= Exercise material =
• • • • • • •

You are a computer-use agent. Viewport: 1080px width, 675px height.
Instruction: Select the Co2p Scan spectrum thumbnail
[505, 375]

• • • • • • •

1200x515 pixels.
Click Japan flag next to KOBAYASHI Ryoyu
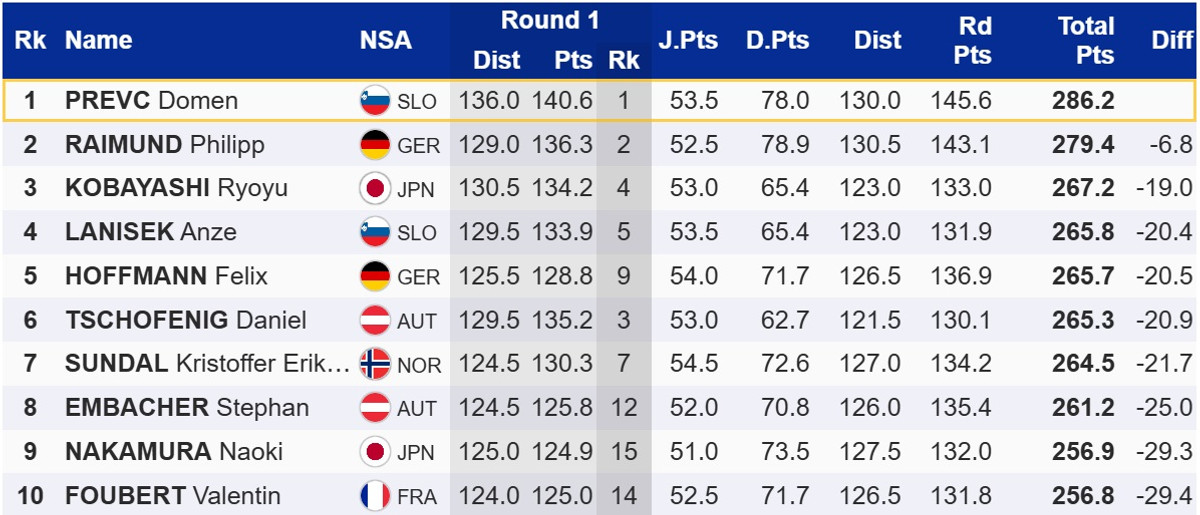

• • • • • • •

= Try it =
Search the listing above for the lines with "1200x515 pixels." and "Click Japan flag next to KOBAYASHI Ryoyu", then output those lines and all lines between them exactly.

= Output of the exercise =
1200x515 pixels.
Click Japan flag next to KOBAYASHI Ryoyu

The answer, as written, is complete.